Verso sera ho raggiunto Konstantin. Era al riposo dopo un pattugliamento, stava bene. Era felice di vedermi, ma era esausto. Abbiamo preso un tè. Per parecchi minuti siamo rimasti in silenzio. Vicino alla sua sedia c’era un fucile di precisione, simile a quello che usavo io in guerra contro i terroristi islamici. Lui ha interrotto il silenzio, rispondendo alla domanda che non ho avuto tempo di fargli.
«Non tornerò in Italia, il mio posto è qui, lo capisco proprio ora... Questa terra, questa gente ha bisogno di me, dobbiamo fermare gli assassini dell’esercito ucraino». «La tua fidanzata ti aspetta, le hai detto che la sposerai tra tre mesi», ho cercato di giocare la carta del matrimonio.

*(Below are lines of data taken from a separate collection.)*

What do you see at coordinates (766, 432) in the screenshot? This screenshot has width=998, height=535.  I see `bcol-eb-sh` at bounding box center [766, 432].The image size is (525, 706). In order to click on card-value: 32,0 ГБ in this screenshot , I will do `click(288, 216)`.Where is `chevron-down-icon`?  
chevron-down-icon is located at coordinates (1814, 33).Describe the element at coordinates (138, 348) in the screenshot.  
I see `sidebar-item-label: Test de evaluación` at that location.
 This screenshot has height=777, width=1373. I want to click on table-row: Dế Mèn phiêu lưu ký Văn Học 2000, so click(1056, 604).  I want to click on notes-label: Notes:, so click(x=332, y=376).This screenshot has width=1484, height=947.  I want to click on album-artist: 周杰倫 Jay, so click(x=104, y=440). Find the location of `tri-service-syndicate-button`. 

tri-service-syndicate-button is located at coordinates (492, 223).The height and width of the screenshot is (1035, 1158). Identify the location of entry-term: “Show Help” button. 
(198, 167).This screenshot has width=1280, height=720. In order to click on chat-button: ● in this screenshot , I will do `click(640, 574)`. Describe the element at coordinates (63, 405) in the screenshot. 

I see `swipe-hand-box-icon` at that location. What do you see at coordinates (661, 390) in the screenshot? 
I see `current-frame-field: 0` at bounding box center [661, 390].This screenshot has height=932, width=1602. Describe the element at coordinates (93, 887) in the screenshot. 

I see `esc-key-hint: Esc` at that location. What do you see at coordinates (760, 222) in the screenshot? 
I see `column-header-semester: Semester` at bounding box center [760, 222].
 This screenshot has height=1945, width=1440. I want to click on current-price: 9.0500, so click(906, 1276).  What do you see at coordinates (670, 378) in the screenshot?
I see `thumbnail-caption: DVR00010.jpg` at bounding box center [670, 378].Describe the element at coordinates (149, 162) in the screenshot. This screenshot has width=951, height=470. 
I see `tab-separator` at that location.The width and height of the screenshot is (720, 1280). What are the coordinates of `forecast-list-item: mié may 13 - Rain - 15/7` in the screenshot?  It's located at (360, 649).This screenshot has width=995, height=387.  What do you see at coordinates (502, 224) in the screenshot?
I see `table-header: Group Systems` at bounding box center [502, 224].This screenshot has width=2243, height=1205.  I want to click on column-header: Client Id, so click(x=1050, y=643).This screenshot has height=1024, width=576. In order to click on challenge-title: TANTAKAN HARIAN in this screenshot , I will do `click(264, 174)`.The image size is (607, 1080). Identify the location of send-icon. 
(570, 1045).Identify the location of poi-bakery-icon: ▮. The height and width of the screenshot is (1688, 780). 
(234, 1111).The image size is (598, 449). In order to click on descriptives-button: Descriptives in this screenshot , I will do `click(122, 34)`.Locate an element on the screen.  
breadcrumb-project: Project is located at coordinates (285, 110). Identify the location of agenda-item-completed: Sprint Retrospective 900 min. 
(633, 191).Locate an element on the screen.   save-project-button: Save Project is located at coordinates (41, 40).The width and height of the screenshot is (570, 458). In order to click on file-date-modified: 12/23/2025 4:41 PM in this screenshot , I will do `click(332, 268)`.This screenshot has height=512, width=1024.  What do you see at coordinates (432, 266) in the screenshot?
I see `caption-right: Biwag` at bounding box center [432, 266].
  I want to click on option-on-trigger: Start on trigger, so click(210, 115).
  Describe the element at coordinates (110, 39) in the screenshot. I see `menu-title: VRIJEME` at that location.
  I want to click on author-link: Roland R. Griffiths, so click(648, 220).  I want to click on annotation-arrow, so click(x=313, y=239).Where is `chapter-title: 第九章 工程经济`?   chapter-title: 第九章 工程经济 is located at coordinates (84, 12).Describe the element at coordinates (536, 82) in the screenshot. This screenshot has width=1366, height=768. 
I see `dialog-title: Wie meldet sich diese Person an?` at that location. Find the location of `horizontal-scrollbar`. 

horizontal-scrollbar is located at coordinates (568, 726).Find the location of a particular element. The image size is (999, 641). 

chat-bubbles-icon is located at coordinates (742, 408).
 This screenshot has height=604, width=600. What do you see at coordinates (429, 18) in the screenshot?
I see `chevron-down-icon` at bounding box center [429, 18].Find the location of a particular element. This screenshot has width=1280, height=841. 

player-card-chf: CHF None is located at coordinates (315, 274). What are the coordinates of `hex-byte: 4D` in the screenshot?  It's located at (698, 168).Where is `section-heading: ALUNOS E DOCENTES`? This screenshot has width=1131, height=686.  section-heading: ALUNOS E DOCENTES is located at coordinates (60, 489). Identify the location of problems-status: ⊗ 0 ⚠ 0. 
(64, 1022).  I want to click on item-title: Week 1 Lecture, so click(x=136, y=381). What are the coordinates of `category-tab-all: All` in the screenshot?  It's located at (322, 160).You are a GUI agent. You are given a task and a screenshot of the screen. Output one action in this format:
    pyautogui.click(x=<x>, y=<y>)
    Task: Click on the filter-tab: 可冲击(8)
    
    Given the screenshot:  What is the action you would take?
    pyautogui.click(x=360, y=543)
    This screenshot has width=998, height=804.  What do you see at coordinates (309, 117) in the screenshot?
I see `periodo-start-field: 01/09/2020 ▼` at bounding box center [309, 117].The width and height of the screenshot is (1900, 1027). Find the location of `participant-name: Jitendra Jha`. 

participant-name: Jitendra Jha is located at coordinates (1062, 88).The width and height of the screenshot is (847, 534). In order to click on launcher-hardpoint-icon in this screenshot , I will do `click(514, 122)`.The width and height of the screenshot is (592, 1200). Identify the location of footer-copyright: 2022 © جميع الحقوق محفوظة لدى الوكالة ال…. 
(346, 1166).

Lui non ha mostrato nessun cedimento a quel facile sentimentalismo. «Ero un’altra persona, avevo una madre, un padre, una sorella. Ora nessuno di loro c’è più, sono stati cancellati dalla terra durante un bombardamento dei golpisti. Adesso sono un altro individuo, e il matrimonio, così come la vita serena in Italia, non è tra le mie priorità. Sono diventato orfano ma allo stesso tempo ho scoperto di essere figlio di questa terra, di questa città, parente di questa gente. Non vado da nessuna parte, rimango qua finché non vinceremo questa guerra, finché non ci libereremo dagli oppressori».
Dopo gli anni di vita in Occidente i miei ricordi di guerra si erano offuscati, sembravano le ombre di un’altra vita, di un’esistenza passata. Le parole di Konstantin mi hanno però riportato in quella dimensione: «Quindi se quando eravamo ragazzi l’avessi pensata come la pensi ora, avresti sparato a quei piccioni?». Lui ha abbassato gli occhi, ci ha pensato su un po’, poi ha detto con un sorriso nostalgico: «No, nemmeno ora avrei sparato a quei piccioni, fratello mio».
Ci siamo abbracciati, e quello è stato l’abbraccio più lungo della mia vita. Sono ripartito da Donec’k quella stessa notte con l’icona della Madonna in tasca e il cuore pieno di sofferenza. Lasciavo una città che amavo, che ho visto colpita ma non distrutta, violata ma non privata della propria dignità.
Nicolai Lilin è nato nel 1980 a Bender,in Transnistria, proclamatasi indipendente dalla Repubblica Moldava nel 1990. Il suo romanzo d’esordio, “Educazione siberiana” (Einaudi), è stato un clamoroso successo. Scrittore e autore televisivo, il suo ultimo libro è “Favole fuorilegge” (Einaudi).